### WRITTEN TASKS
- a) For the passage on the Swedish hydrologist Malin Falkenmark, say whether each statement agrees with it, answering yes or no and quoting the deciding words: (i) Falkenmark earned her Fil. Mag. at Uppsala University in 1951; (ii) Falkenmark became Sweden's first Fil. Lic. of hydrology in 1975; (iii) Stockholm World Water Week was first called Stockholm Water Symposium.
- b) Proceed with the passage on the Swedish hydrologist Malin Falkenmark, writing on from its last sentence.

Swedish hydrologist (1925–2023)

Malin Fredrika Sofia Sundberg-Falkenmark (21 November 1925 – 3 December 2023) was a Swedish hydrologist. Falkenmark is best known for her long-standing work and expertise on the sustainable use of water resources to meet human and ecosystem needs. Her work is characterized by an integration of both natural- and social-science approaches. She is particularly known for developing what is now known as the Falkenmark Water Stress Indicator, an indicator used to measure and describe the water available for human use (water scarcity). She was the daughter of Halvar Sundberg.

== Life and career ==
Falkenmark graduated as a Fil. Mag. (Swedish equivalent to a master's degree) in mathematics, physics, chemistry and mechanics at Uppsala University, in 1951. In 1964, she became the first Fil. Lic. (Swedish equivalent of PhD at the time) of hydrology in Sweden, where she studied the “Bearing capacity of an ice sheet”. Later in 1975, she was awarded the title of PhD Honoris causa at Linköping University.

Falkenmark's professional history includes holding positions as State Hydrologist at the Swedish Meteorological and Hydrological Institute (1950s-60's), and later at the Swedish Natural Science Research Council (1965–95), where she became Executive Secretary, and later Chair of the Swedish National Committees for UNESCO’s International Hydrological Decade/Programme.

As the Chair of the Scientific Program Committee at the Stockholm International Water Institute (SIWI) (1991–2003), Falkenmark led the establishment of the annual Stockholm World Water Week (initially named Stockholm Water Symposium), which grew to be the "annual focal point for the globe’s water issues".

### DATA LINES
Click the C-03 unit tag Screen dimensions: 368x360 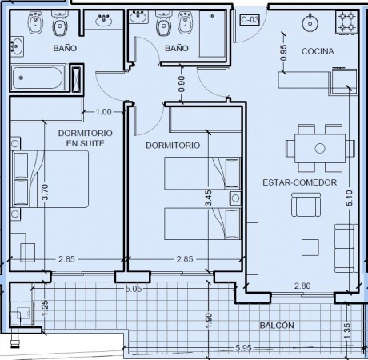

### TASK ANSWERS
- a)
(i) Yes: "Falkenmark graduated as a Fil. Mag. (Swedish equivalent to a master's degree) in mathematics, physics, chemistry and mechanics at Uppsala University, in 1951."
(ii) No: "In 1964, she became the first Fil. Lic. (Swedish equivalent of PhD at the time) of hydrology in Sweden"
(iii) Yes: "the annual Stockholm World Water Week (initially named Stockholm Water Symposium)"

- b)
Falkenmark held numerous posts on international boards and committees, including as General Rapporteur of the United Nations Water Conference Mar del Plata (1977); World Bank Consultant with special responsibility regarding the looming water scarcity (1988–92); member of the UN Committee on Energy and Natural Resources for Development and the UN Millennium Project Task Force for Environmental Sustainability; member of the Technical Advisory Committee of the Global Water partnership; and Scientific Advisor to the Global Environment Facility and the Comprehensive Freshwater Assessment of the World.

Falkenmark was a Professor of Applied and International Hydrology. Between 1976 and 1979, she led the planning and development of the Department for Water and Environment Studies at Linköping University; after her formal retirement, in 1991, she became part of Stockholm University’s Department of Systems Ecology.

In 2007, she joined the Stockholm Resilience Center as a senior researcher. She was also the senior scientific advisor at the Stockholm International Water Institute (SIWI).

In 2018, she shared the Blue Planet Prize with ecologist Brian Walker.

Falkenmark died on 3 December 2023, at the age of 98.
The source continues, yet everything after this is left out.